En Bolivia, la justicia no es ciega. Es selectiva, servil y profundamente corrupta; por eso, debe reformarse de manera estructural. No actúa como un poder independiente, sino como un instrumento de manipulación política, extorsión económica y encubrimiento criminal. Lejos de ser garante del Estado de Derecho, el sistema judicial se ha convertido en su principal amenaza. En esta situación tan lamentable, todos los ciudadanos perdemos y estamos bajo sospecha; sin embargo, el peso muerto y los peores daños recaen sobre la gente humilde, pobre y vulnerable a cualquier agresión contra sus derechos. La crisis de la justicia debe responder, fundamentalmente, a una transformación para servir a las y los ciudadanos comunes, y a sus necesidades de certidumbre sobre lo que significa la confianza en la “imparcialidad de la ley”.
La corrupción en la justicia no es una anomalía, sino la norma. El fallo irrisorio e ilegal de la jueza Lilian Moreno a favor de Evo Morales para librarlo ilegalmente de las acusaciones de trata de personas y violación a menores de edad es, a todas luces, inaceptable y condenable. La conducta lúgubre de Moreno, lamentablemente mostró cómo los jueces sucumben ante la presión de directrices políticas, violando cualquier procedimiento constitucional.
Los fiscales actúan como operadores partidarios y los abogados no litigan, sino que negocian con el delito. La conciliación y negociaciones jurídicas se convierten en transacciones irracionales, a partir del dolo o la distorsión en la interpretación de las leyes. Las instituciones encargadas de aplicar la ley han sido colonizadas por el clientelismo, el chantaje y la sumisión. En este escenario, el debido proceso se convierte en una farsa; lo que prima es el “debido acomodo”. Esto debe terminar de una vez por todas.

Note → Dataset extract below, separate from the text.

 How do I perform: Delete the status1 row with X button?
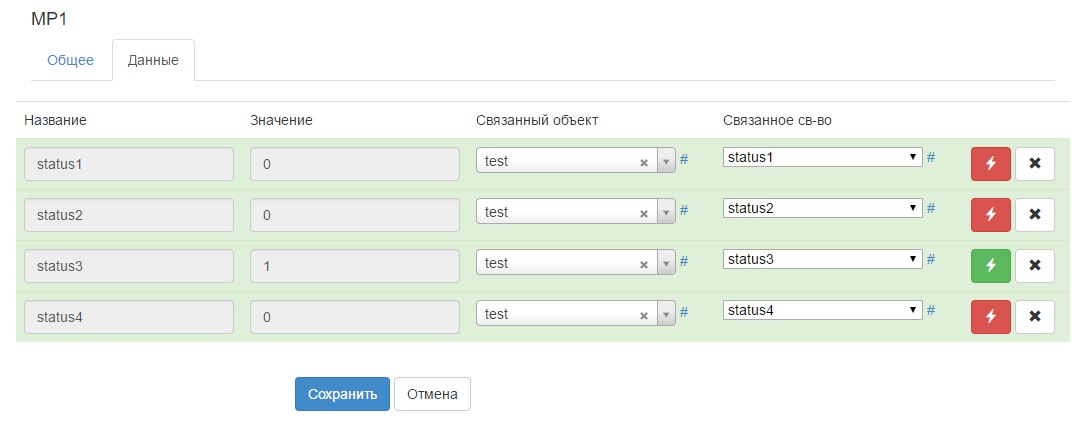pos(1034,163)
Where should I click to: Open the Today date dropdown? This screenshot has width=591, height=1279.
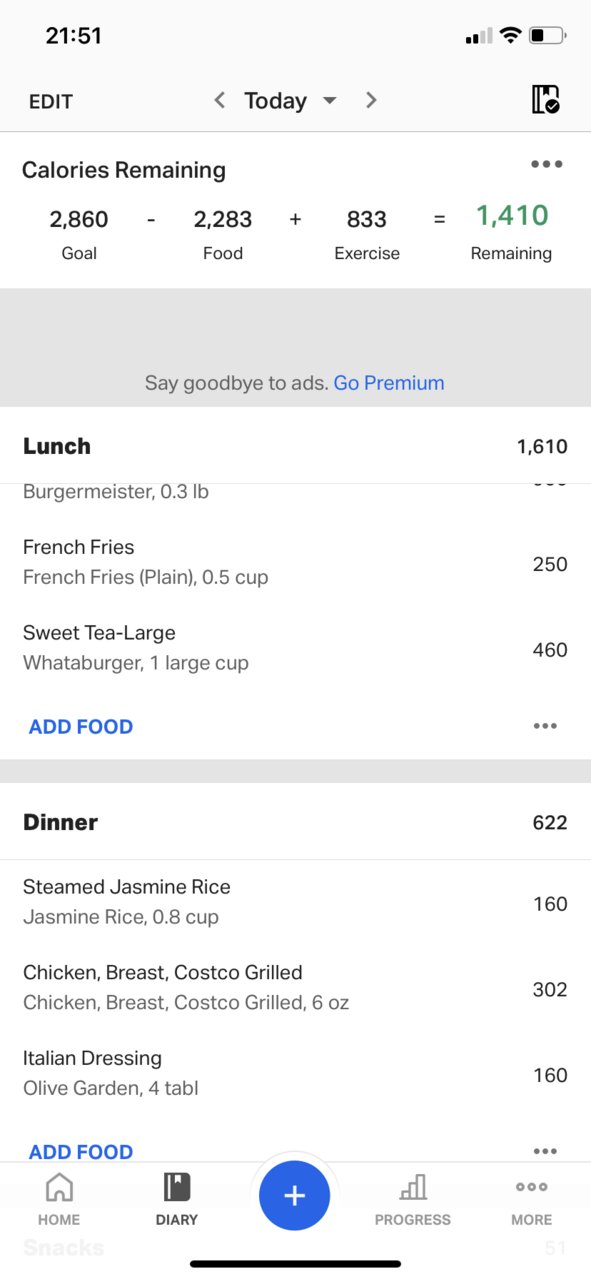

El sistema judicial boliviano no castiga a los culpables, los protege si éstos poseen contactos, o se venden indulgencias al mejor postor. Peor aún, en muchos casos, se castiga a los inocentes si resultan incómodos para el poder. Esta lógica perversa ha generado un caos creciente: los ciudadanos dejaron de creer en la ley porque han comprendido que ya no forma parte de un verdadero Estado de Derecho. Hoy, la democracia boliviana se reduce a un sistema de iniquidades donde la justicia actúa contra los mínimos estándares de protección de los derechos humanos.
Pero el problema se agrava aún más con la estrecha y oscura relación entre el sistema judicial y la policía boliviana. La alianza entre togas corruptas y uniformes incompetentes se ha vuelto una constante institucional. La policía, en lugar de investigar, inventa pruebas. En lugar de proteger, acosa. Y cuando un caso llega a los tribunales, aparecen jueces dispuestos a acomodar la sentencia, según el precio o las presiones políticas. Esto explica por qué Evo Morales, hasta hoy, no ha sido aprehendido, a pesar de haber sido declarado en rebeldía, al tratar de burlarse del sistema judicial por sus relaciones con menores de edad.
En la burocracia judicial y policial, predomina la arbitrariedad, y los policías, pudiendo actuar, se limitan a emitir amenazas televisadas mientras, en el fondo, se esconden bajo la sombra de una justicia digitada desde el poder.
Esta confabulación entre jueces deshonestos, policías inútiles y leyes sometidas al atropello garantiza la impunidad: narcotraficantes protegidos, feminicidas libres, autoridades que delinquen con respaldo político o clientelar. Mientras tanto, activistas, periodistas y ciudadanos incómodos para el régimen de turno terminan tras las rejas por delitos prefabricados. No se trata de excepciones, sino que hay un patrón sistemático.
La democracia boliviana no puede sostenerse mientras la justicia funcione como su principal enemiga. Hablar de elecciones, de instituciones o de derechos carece de sentido si el acceso a la justicia es un privilegio negociado y no un derecho garantizado.
Bolivia no necesita una reforma cosmética del sistema judicial, requiere una reconstrucción total: burocrática, moral y personal. Una limpieza profunda, procedimental e institucional que erradique la corrupción desde la raíz. Mientras esto no ocurra, seguiremos atrapados en este ciclo perverso donde la ley se transfigura en un instrumento de poder, y la justicia en el teatro más infame del país. La reforma estructural ya no es una opción, es una urgencia histórica.